WORK INSTRUCTION — Repeat nothing but the lines below running from the one containing "The height and width of the screenshot is (736, 1327)." to the one containing "Open Import Quiz". Keep both end lines.

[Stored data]
BEGIN

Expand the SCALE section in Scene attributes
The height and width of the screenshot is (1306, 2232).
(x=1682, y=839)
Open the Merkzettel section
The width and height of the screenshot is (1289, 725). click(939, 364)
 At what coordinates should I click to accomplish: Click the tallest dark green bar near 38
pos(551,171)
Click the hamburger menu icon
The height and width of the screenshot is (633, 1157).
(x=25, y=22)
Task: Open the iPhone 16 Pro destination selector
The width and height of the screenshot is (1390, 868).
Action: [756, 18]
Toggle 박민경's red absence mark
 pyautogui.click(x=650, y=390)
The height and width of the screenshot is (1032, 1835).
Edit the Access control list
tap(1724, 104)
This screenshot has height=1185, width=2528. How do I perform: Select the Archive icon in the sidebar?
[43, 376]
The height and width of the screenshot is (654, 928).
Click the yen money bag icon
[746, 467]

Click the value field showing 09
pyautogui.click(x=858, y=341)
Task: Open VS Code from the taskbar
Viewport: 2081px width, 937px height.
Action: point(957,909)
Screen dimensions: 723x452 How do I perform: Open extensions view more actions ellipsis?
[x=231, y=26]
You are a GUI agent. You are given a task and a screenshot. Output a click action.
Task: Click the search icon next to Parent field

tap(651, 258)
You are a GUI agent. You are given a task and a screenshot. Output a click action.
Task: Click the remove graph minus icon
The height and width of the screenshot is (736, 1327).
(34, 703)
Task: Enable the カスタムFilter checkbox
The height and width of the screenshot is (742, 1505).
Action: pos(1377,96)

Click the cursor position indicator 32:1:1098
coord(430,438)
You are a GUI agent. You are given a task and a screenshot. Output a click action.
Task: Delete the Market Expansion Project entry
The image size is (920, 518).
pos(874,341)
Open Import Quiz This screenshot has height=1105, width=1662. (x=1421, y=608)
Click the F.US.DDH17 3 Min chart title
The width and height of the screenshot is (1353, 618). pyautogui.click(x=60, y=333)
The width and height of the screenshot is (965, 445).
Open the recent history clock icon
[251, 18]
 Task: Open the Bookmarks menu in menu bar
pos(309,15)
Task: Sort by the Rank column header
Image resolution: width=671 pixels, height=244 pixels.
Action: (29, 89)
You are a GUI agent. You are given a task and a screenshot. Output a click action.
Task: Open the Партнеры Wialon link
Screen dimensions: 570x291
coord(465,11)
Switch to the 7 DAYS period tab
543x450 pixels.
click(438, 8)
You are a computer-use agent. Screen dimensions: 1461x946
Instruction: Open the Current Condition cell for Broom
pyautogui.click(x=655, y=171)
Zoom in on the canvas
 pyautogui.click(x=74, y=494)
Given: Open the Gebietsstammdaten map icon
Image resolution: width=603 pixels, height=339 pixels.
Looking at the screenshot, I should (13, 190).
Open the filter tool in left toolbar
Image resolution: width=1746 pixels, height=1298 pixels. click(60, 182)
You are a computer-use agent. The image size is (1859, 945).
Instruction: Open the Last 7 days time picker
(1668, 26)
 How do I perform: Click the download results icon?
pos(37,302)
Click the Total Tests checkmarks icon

END

COMPLETED TASK —
The height and width of the screenshot is (736, 1327).
(34, 703)
Task: Enable the カスタムFilter checkbox
The height and width of the screenshot is (742, 1505).
Action: pos(1377,96)

Click the cursor position indicator 32:1:1098
coord(430,438)
You are a GUI agent. You are given a task and a screenshot. Output a click action.
Task: Delete the Market Expansion Project entry
The image size is (920, 518).
pos(874,341)
Open Import Quiz This screenshot has height=1105, width=1662. (x=1421, y=608)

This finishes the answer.